Problem description.
Copy out, unchanged, the entries below from the "The height and" line to the final line. Omit pictures.

[Screenshot grounding data]
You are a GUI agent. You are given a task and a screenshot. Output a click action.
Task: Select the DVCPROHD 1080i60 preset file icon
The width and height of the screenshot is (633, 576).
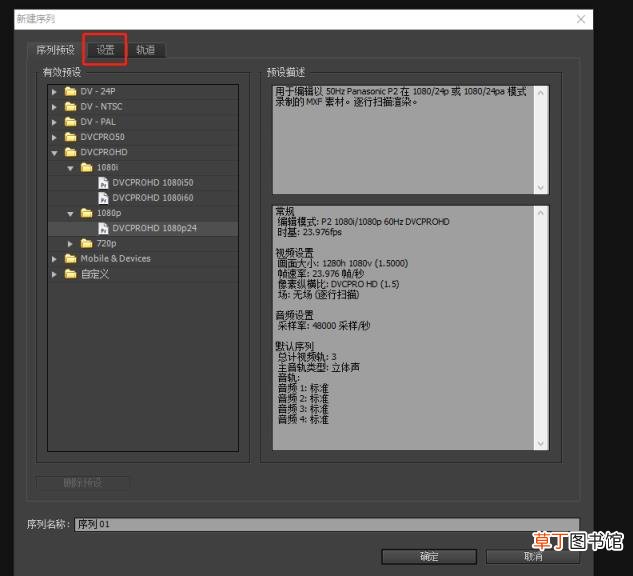point(103,198)
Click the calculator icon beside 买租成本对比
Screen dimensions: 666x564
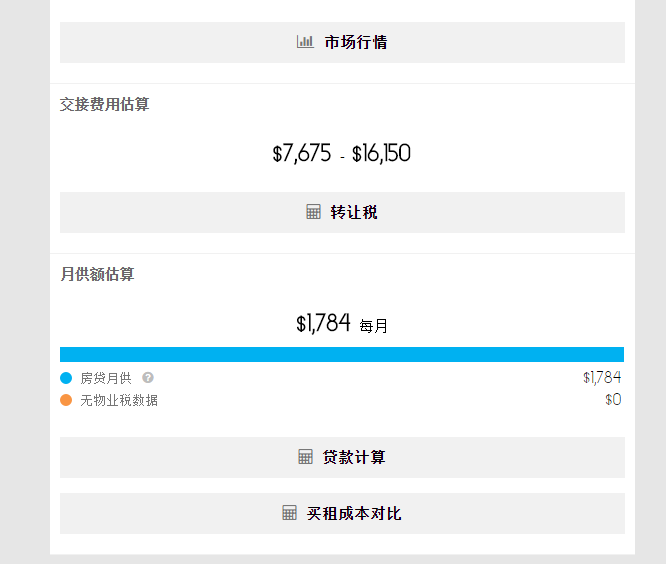(290, 513)
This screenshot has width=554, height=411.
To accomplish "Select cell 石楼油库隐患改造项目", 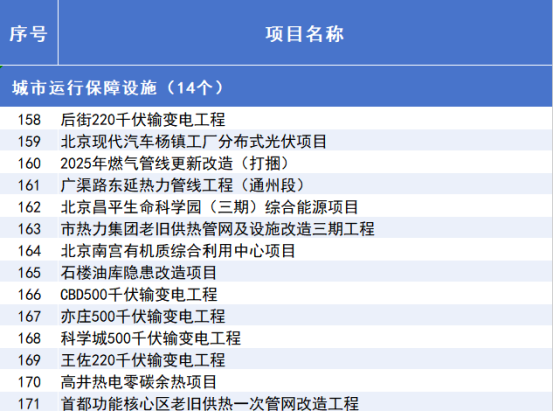I will (x=305, y=272).
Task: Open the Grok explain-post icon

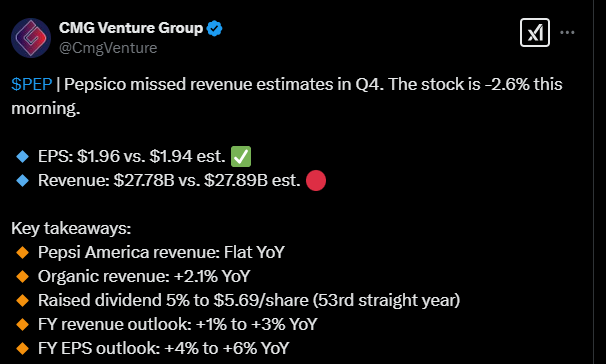Action: [x=535, y=33]
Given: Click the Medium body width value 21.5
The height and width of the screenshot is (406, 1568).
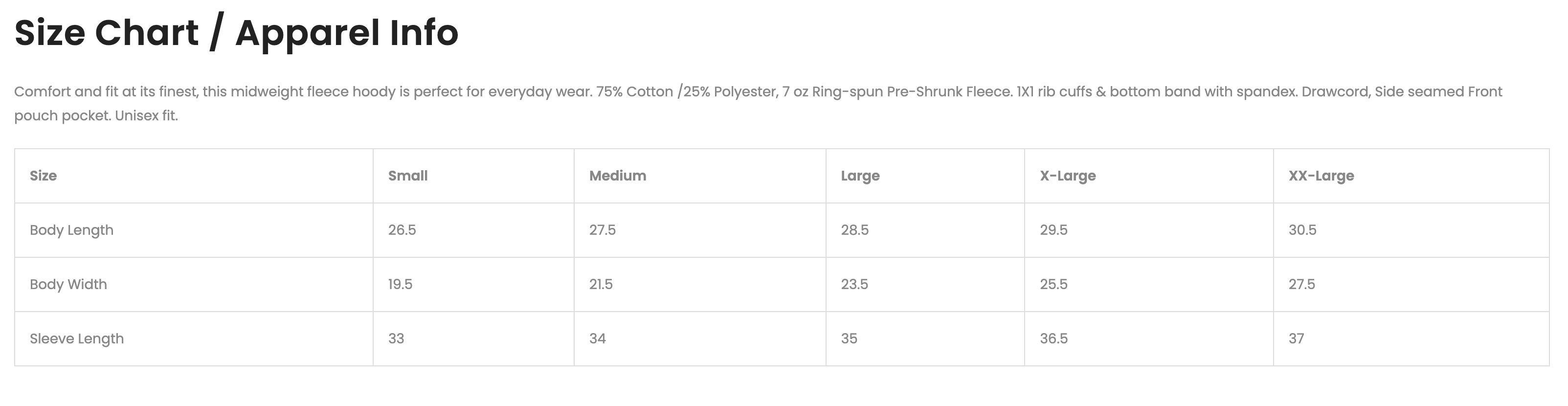Looking at the screenshot, I should coord(601,284).
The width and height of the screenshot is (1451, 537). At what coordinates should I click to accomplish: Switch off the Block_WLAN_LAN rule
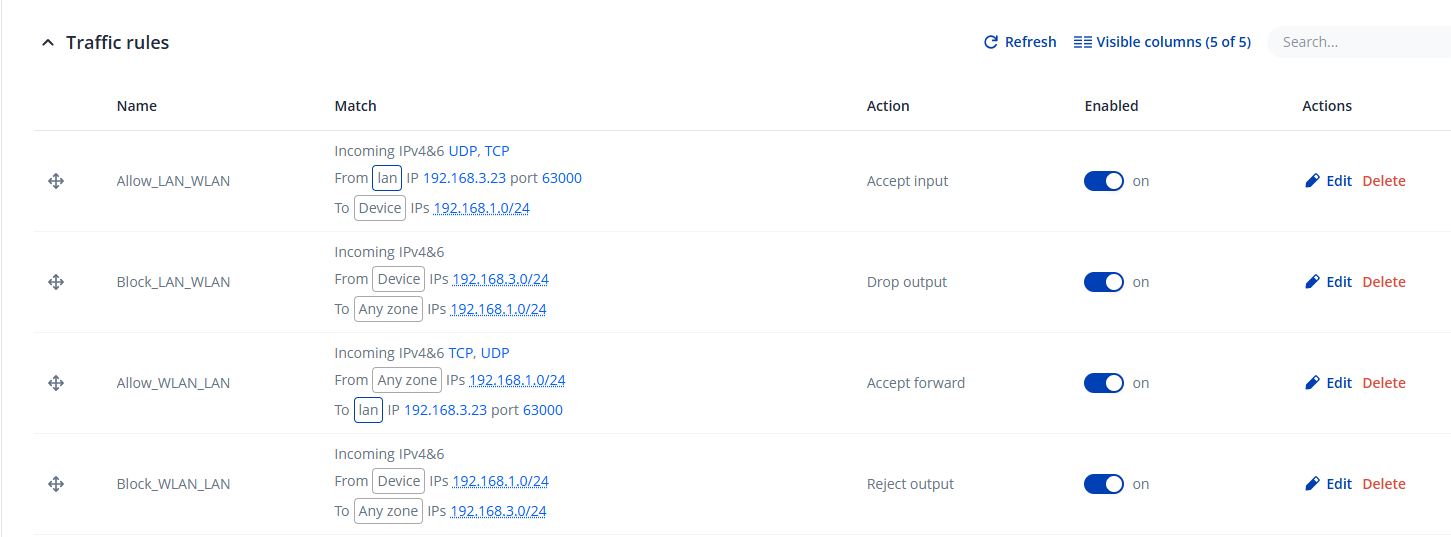click(1104, 484)
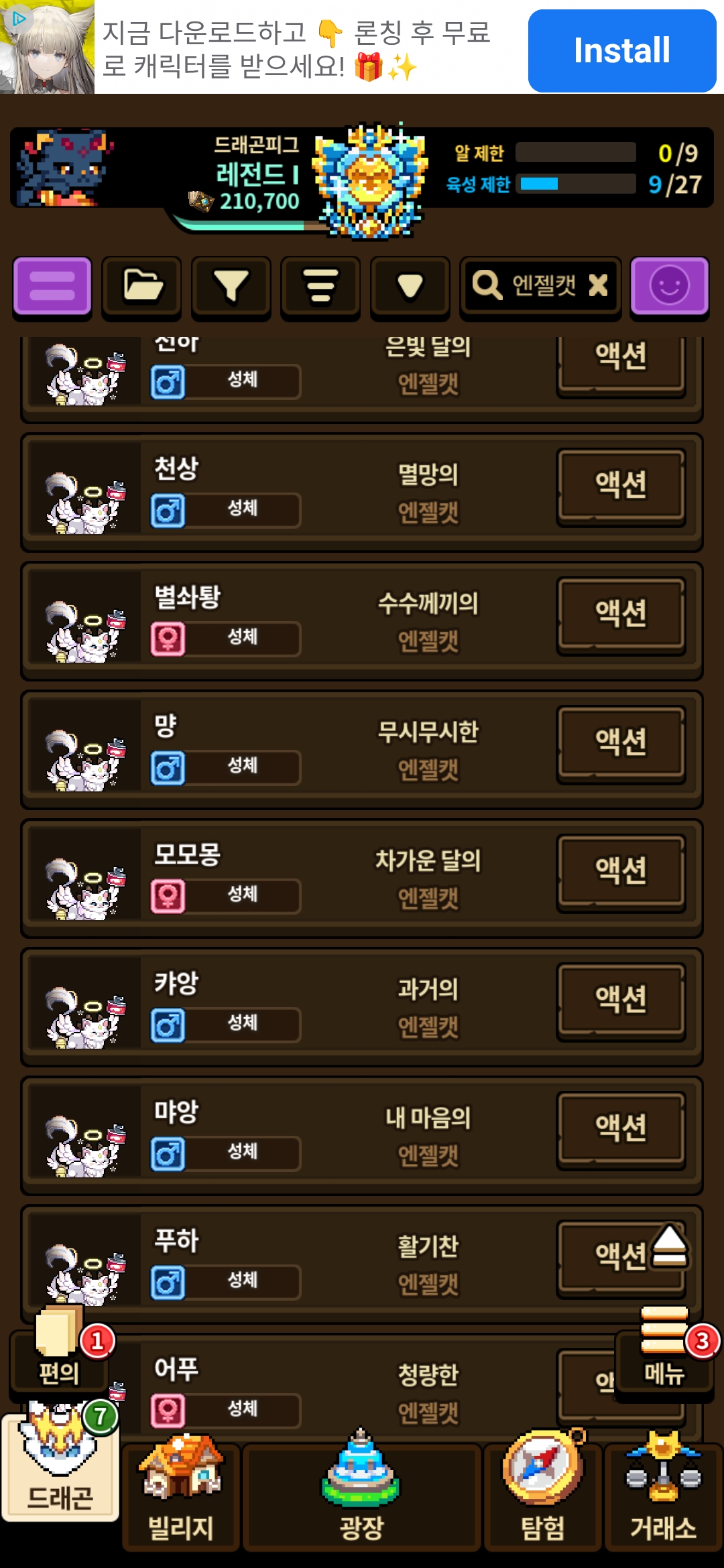724x1568 pixels.
Task: Tap the scroll-to-top eject arrow icon
Action: tap(669, 1246)
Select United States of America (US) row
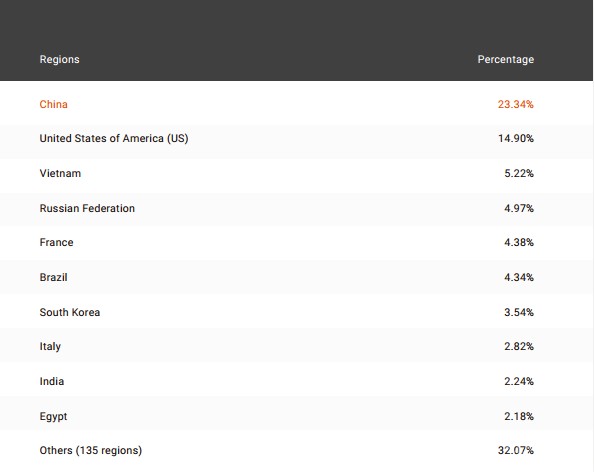The image size is (594, 472). tap(297, 139)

Solution to this task.
The height and width of the screenshot is (406, 1568).
Looking at the screenshot, I should coord(601,284).
The width and height of the screenshot is (1451, 537). At what coordinates should I click to accomplish: Switch off the Block_WLAN_LAN rule
click(1104, 484)
724x1568 pixels.
Task: Tap the scroll-to-top eject arrow icon
Action: tap(669, 1246)
Select United States of America (US) row
The image size is (594, 472). tap(297, 139)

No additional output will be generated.